_Stated exercise:_ Reproduce the entries below verbatim, from the first line through the line containing "pyautogui.click(x=915, y=492)", including both ends.

________________________________________

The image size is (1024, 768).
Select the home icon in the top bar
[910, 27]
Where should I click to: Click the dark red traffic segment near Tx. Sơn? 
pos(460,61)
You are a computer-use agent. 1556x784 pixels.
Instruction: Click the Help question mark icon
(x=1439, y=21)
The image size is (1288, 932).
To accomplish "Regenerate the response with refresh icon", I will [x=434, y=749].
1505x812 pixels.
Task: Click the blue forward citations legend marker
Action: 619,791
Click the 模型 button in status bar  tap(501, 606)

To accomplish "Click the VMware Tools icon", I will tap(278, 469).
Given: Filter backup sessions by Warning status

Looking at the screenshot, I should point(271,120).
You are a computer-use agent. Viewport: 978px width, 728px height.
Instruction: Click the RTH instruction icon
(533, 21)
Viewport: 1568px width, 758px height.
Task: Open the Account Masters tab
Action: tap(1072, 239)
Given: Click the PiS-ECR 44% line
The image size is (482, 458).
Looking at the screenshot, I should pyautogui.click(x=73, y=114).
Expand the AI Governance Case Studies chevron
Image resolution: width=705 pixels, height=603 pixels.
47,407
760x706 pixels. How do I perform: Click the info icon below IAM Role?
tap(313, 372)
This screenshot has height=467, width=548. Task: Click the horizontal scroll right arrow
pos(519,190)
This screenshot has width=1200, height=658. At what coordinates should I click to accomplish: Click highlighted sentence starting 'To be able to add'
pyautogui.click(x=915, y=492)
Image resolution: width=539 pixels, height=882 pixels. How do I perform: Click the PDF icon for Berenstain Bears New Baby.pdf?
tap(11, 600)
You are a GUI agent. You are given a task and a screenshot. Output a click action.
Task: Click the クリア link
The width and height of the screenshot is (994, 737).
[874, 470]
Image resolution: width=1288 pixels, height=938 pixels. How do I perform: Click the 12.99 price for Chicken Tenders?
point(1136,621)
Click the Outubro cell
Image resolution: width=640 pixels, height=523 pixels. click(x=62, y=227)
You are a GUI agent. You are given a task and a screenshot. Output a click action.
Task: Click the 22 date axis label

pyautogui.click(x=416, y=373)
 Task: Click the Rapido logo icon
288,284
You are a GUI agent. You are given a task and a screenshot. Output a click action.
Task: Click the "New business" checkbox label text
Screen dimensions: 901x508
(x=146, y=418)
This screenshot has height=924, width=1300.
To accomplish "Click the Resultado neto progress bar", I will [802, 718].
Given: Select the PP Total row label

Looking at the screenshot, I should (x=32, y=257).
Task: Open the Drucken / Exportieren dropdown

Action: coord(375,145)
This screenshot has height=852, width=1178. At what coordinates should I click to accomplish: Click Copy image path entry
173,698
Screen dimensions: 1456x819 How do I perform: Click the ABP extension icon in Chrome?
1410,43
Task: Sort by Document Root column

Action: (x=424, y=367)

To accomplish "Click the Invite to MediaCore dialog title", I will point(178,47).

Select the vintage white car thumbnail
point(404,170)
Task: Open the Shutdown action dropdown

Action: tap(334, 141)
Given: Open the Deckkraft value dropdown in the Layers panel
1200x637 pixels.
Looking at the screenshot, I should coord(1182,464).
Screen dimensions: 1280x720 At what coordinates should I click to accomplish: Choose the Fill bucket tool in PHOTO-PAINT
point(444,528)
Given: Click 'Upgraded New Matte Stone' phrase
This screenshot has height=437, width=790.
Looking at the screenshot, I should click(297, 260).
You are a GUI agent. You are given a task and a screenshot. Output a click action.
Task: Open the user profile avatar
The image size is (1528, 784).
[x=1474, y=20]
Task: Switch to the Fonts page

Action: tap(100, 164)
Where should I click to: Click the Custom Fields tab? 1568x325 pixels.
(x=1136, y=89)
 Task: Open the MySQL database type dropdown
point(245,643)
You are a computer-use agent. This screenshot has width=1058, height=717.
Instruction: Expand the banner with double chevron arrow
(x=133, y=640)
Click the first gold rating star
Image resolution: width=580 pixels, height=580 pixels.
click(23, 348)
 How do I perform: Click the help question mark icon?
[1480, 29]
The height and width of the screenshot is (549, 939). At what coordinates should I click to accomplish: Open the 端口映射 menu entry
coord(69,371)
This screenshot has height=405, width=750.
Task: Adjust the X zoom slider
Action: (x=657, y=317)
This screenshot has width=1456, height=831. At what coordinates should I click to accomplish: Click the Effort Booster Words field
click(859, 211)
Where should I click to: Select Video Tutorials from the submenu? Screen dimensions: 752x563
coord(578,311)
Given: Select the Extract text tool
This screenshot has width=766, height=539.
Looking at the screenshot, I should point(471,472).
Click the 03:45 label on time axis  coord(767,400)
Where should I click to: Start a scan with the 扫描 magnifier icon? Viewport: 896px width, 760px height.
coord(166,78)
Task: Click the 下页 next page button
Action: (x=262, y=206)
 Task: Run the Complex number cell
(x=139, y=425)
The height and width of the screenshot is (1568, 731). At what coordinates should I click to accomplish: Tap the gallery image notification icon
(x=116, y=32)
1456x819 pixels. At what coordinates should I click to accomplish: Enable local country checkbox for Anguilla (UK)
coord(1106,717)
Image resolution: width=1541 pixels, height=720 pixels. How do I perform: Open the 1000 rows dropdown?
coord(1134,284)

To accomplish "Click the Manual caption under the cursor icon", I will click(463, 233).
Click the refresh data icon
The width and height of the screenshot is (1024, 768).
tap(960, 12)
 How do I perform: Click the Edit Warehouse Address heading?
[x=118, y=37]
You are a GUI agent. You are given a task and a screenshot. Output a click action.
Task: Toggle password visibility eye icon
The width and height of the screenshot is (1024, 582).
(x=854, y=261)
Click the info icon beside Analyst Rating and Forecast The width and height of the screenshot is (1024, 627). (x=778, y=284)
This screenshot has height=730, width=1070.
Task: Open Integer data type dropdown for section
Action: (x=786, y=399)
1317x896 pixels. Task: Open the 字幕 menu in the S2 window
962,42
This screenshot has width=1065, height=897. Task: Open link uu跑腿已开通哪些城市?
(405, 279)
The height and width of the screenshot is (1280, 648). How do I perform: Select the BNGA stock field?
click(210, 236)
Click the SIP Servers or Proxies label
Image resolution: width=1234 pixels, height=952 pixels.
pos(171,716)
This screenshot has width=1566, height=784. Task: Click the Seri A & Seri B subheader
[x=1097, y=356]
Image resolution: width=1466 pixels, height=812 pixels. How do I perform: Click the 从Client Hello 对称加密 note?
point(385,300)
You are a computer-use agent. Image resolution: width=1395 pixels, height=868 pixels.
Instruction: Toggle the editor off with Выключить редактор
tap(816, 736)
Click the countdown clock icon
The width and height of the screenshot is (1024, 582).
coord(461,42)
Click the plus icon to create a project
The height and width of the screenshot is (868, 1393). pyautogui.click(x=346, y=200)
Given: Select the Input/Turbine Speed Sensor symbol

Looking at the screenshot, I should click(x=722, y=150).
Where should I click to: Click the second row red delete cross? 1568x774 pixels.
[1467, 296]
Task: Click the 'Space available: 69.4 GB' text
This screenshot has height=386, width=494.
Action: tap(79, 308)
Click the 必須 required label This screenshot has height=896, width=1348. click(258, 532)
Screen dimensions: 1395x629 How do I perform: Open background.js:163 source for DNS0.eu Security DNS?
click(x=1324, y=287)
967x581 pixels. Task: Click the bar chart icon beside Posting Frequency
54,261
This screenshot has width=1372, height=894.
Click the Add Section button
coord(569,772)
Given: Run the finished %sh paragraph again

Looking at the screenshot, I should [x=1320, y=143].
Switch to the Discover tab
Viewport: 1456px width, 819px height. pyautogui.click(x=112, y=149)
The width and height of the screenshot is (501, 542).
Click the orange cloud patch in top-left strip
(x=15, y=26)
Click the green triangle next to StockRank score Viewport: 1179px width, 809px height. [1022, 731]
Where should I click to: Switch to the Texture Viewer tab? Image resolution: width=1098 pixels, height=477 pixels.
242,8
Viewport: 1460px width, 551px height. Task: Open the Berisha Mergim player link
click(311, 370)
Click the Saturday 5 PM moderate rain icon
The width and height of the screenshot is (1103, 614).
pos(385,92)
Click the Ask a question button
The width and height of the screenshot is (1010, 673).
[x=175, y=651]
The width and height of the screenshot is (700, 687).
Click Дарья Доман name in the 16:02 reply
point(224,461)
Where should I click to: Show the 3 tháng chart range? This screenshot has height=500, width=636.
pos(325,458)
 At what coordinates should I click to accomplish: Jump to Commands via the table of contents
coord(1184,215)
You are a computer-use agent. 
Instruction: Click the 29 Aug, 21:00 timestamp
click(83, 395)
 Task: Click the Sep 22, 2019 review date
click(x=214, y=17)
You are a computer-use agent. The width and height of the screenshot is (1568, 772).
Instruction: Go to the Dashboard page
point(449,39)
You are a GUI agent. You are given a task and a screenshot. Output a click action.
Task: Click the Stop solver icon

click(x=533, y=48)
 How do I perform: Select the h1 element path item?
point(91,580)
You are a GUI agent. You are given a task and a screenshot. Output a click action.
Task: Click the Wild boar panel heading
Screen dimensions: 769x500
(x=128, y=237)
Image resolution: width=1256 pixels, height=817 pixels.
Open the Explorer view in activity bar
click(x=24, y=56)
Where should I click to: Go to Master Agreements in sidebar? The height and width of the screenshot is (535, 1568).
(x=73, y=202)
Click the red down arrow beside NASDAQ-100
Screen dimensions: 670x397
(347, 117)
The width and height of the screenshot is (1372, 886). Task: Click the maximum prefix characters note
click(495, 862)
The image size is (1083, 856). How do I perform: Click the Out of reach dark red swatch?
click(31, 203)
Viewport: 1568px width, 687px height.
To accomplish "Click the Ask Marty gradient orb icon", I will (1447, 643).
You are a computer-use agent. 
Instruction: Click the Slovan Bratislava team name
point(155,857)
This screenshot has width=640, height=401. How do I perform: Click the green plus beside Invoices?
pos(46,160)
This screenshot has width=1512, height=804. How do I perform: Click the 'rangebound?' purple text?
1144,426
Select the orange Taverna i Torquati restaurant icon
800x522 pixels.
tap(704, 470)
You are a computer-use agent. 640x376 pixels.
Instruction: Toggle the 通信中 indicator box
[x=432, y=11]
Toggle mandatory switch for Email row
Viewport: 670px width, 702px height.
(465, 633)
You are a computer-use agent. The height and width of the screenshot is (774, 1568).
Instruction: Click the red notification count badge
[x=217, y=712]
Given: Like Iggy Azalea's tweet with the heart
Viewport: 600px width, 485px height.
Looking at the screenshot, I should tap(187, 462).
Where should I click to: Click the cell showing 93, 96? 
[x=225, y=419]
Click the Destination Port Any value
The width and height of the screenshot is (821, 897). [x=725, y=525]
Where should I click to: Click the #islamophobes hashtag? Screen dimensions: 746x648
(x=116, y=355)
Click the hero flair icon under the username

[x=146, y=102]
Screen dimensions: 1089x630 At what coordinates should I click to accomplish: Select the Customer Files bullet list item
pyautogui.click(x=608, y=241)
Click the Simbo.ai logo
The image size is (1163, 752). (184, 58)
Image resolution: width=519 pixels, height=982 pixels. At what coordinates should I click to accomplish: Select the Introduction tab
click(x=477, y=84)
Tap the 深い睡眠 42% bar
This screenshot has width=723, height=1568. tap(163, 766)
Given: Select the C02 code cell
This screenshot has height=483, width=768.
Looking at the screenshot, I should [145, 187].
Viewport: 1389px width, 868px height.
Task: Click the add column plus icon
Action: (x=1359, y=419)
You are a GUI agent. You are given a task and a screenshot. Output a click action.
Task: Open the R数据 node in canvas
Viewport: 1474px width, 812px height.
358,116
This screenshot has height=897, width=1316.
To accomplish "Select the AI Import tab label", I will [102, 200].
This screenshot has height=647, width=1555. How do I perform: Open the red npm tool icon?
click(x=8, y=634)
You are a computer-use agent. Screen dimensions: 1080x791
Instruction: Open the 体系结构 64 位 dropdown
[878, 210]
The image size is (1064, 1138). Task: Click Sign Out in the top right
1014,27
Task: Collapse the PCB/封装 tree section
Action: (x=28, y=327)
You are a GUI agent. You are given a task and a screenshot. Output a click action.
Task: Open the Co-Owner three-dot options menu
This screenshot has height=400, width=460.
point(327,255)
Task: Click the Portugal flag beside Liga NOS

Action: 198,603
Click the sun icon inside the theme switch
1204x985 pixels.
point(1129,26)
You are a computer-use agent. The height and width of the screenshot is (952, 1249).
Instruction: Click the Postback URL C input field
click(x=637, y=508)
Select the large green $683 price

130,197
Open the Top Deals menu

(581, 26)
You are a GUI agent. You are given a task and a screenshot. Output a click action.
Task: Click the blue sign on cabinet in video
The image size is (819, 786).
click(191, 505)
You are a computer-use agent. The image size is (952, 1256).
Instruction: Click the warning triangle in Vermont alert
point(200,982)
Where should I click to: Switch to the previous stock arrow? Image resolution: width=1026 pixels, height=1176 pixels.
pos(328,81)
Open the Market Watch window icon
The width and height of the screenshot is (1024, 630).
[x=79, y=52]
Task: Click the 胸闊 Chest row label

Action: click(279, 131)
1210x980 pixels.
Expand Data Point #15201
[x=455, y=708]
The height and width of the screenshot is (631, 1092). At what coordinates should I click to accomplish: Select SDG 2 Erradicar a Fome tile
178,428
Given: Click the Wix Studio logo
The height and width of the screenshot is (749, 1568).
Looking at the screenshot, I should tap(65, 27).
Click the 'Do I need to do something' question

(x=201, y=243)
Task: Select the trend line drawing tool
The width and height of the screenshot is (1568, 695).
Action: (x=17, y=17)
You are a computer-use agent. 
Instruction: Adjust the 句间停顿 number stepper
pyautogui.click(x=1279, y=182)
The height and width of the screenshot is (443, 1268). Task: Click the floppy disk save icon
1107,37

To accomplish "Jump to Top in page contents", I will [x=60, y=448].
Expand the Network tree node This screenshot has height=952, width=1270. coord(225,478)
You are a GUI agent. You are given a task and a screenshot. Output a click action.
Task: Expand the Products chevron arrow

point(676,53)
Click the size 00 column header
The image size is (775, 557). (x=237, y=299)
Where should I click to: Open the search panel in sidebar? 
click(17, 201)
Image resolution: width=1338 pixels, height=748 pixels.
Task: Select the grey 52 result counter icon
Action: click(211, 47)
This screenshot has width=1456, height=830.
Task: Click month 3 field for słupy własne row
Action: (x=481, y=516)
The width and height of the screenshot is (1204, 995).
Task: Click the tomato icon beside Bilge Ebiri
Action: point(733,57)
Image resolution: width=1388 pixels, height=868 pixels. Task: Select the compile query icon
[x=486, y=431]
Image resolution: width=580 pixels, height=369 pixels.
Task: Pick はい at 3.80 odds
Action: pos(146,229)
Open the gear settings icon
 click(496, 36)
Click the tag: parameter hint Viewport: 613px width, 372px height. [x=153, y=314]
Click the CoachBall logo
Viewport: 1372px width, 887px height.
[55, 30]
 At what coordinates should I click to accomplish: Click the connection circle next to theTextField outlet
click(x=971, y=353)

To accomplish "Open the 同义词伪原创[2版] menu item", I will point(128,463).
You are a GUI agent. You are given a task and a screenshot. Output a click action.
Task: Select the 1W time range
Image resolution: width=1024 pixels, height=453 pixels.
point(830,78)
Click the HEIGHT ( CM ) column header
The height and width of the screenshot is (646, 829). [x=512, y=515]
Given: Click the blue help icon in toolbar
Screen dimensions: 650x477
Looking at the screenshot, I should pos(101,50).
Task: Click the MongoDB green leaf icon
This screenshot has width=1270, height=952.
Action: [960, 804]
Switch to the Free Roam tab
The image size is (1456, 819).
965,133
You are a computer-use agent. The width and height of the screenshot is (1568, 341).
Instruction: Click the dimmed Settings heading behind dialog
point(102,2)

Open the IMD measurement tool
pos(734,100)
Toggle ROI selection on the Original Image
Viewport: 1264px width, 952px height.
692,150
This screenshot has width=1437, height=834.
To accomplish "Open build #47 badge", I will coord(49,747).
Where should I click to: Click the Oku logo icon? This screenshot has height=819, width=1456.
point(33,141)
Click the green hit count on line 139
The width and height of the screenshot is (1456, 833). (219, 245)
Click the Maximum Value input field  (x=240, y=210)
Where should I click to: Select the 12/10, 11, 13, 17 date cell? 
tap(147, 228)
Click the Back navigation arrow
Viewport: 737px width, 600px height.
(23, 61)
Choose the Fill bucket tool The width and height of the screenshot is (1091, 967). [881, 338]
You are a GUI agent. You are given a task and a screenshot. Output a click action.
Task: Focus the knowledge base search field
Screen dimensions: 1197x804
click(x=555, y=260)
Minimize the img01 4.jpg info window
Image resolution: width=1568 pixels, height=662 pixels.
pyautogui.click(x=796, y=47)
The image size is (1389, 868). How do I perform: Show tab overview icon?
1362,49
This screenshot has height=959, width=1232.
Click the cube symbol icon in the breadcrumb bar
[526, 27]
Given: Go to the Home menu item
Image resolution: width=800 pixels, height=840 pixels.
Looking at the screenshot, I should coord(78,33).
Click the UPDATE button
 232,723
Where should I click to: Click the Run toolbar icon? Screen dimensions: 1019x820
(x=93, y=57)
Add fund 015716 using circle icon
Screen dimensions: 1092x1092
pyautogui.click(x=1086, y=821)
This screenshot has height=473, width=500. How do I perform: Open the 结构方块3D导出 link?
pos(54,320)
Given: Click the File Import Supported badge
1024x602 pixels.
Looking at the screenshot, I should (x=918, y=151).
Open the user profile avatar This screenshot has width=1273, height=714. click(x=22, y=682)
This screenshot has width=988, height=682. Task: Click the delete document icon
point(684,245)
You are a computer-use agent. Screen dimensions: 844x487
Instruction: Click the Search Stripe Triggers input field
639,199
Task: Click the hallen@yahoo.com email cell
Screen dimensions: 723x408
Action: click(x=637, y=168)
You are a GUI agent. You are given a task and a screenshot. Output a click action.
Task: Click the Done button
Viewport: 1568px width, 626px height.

________________________________________

_Result of this exercise:_
The image size is (1024, 768).
Select the home icon in the top bar
[910, 27]
Where should I click to: Click the dark red traffic segment near Tx. Sơn? 
pos(460,61)
You are a computer-use agent. 1556x784 pixels.
Instruction: Click the Help question mark icon
(x=1439, y=21)
The image size is (1288, 932).
To accomplish "Regenerate the response with refresh icon", I will [x=434, y=749].
1505x812 pixels.
Task: Click the blue forward citations legend marker
Action: 619,791
Click the 模型 button in status bar  tap(501, 606)

To accomplish "Click the VMware Tools icon", I will tap(278, 469).
Given: Filter backup sessions by Warning status

Looking at the screenshot, I should point(271,120).
You are a computer-use agent. Viewport: 978px width, 728px height.
Instruction: Click the RTH instruction icon
(533, 21)
Viewport: 1568px width, 758px height.
Task: Open the Account Masters tab
Action: tap(1072, 239)
Given: Click the PiS-ECR 44% line
The image size is (482, 458).
Looking at the screenshot, I should pyautogui.click(x=73, y=114).
Expand the AI Governance Case Studies chevron
Image resolution: width=705 pixels, height=603 pixels.
47,407
760x706 pixels. How do I perform: Click the info icon below IAM Role?
tap(313, 372)
This screenshot has height=467, width=548. Task: Click the horizontal scroll right arrow
pos(519,190)
This screenshot has width=1200, height=658. At what coordinates should I click to accomplish: Click highlighted sentence starting 'To be able to add'
pyautogui.click(x=915, y=492)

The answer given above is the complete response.